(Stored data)
════════════════════

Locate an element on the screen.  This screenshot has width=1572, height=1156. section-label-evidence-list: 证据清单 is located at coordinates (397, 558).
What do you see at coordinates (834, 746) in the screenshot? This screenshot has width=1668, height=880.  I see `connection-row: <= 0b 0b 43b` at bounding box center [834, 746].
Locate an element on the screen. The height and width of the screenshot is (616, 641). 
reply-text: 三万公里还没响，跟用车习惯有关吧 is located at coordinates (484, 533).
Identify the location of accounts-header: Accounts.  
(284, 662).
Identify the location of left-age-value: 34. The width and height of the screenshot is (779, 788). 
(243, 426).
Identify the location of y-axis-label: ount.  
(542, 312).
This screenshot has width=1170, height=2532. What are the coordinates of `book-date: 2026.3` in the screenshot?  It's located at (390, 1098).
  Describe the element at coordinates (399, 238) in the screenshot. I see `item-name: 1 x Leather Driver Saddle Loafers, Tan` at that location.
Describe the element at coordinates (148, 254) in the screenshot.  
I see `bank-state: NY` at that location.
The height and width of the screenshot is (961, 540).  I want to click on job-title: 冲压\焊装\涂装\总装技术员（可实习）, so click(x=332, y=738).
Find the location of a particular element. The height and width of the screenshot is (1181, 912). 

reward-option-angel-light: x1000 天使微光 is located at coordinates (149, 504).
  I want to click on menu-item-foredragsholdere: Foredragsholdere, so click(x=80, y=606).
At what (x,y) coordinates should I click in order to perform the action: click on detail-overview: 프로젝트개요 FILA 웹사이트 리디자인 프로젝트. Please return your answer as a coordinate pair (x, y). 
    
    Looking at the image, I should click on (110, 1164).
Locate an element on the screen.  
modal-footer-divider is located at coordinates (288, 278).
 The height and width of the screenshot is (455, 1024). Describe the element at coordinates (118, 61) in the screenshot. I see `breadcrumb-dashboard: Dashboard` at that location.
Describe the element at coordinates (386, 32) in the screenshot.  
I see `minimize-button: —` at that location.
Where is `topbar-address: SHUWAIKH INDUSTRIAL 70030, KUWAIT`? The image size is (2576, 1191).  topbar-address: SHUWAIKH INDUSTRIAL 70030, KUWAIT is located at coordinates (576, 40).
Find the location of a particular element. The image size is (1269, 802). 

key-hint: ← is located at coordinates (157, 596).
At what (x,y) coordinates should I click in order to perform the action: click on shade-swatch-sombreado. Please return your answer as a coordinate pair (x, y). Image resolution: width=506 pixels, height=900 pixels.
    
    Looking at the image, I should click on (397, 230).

════════════════════

### To do
Change "image size" to "frame size" in the stretch from the line with "so click(x=80, y=606)." through the line with "key-hint: ← is", and write out only those lines with everything else left the same.

### Result for this exercise
  I want to click on menu-item-foredragsholdere: Foredragsholdere, so click(x=80, y=606).
At what (x,y) coordinates should I click in order to perform the action: click on detail-overview: 프로젝트개요 FILA 웹사이트 리디자인 프로젝트. Please return your answer as a coordinate pair (x, y). 
    
    Looking at the image, I should click on (110, 1164).
Locate an element on the screen.  
modal-footer-divider is located at coordinates (288, 278).
 The height and width of the screenshot is (455, 1024). Describe the element at coordinates (118, 61) in the screenshot. I see `breadcrumb-dashboard: Dashboard` at that location.
Describe the element at coordinates (386, 32) in the screenshot.  
I see `minimize-button: —` at that location.
Where is `topbar-address: SHUWAIKH INDUSTRIAL 70030, KUWAIT`? The frame size is (2576, 1191).  topbar-address: SHUWAIKH INDUSTRIAL 70030, KUWAIT is located at coordinates (576, 40).
Find the location of a particular element. The frame size is (1269, 802). 

key-hint: ← is located at coordinates (157, 596).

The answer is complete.